Description
I have a local Docker image of a specific transformers embedding model, and I am spinning up a Docker container from it. I specify the necessary configurations in docker-compose.yml file. I am following the official tutorial:
link1https://docs.weaviate.io/weaviate/model-providers/transformers/embeddings
link2https://docs.weaviate.io/weaviate/model-providers/transformers/embeddings-custom-image#build-a-custom-transformers-model-image
Here is my docker-compose.yml file:
-–
services:
weaviate:
command:
- --host
- 0.0.0.0
- --port
- '8080'
- --scheme
- http
image: cr.weaviate.io/semitechnologies/weaviate:1.32.9
ports:
- 8080:8080
- 50051:50051
volumes:
- weaviate_data:/var/lib/weaviate
restart: on-failure:0
environment:
QUERY_DEFAULTS_LIMIT: 25
AUTHENTICATION_ANONYMOUS_ACCESS_ENABLED: ‘true’

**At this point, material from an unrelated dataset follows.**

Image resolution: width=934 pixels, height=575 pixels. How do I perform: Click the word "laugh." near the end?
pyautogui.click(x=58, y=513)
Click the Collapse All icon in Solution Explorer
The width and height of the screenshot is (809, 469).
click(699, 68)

PERSISTENCE_DATA_PATH: ‘/var/lib/weaviate’
DEFAULT_VECTORIZER_MODULE: text2vec-transformers
ENABLE_MODULES: text2vec-transformers
TRANSFORMERS_INFERENCE_API: http://text2vec-transformers:8080
CLUSTER_HOSTNAME: ‘node1’
text2vec-transformers:
image: medembed-inference
ports:
- 8000:8080
deploy:
resources:
reservations:
devices:
- driver: nvidia
capabilities: [gpu]
environment:
ENABLE_CUDA: 1
NVIDIA_VISIBLE_DEVICES: all
NVIDIA_DRIVER_CAPABILITIES: all
volumes:
weaviate_data:
…
I get two running Docker containers after I run docker-compose up -d command on the above docker-compose.yml file, namely, one that runs Weaviate server, and the other that runs my local embedding model.
I can test weaviate server by running this command:
curl localhost:8080
and the embedding model by running this command:
curl localhost:8000/vectors -H ‘Content-Type: application/json’ -d ‘{“text”: “foo bar”}’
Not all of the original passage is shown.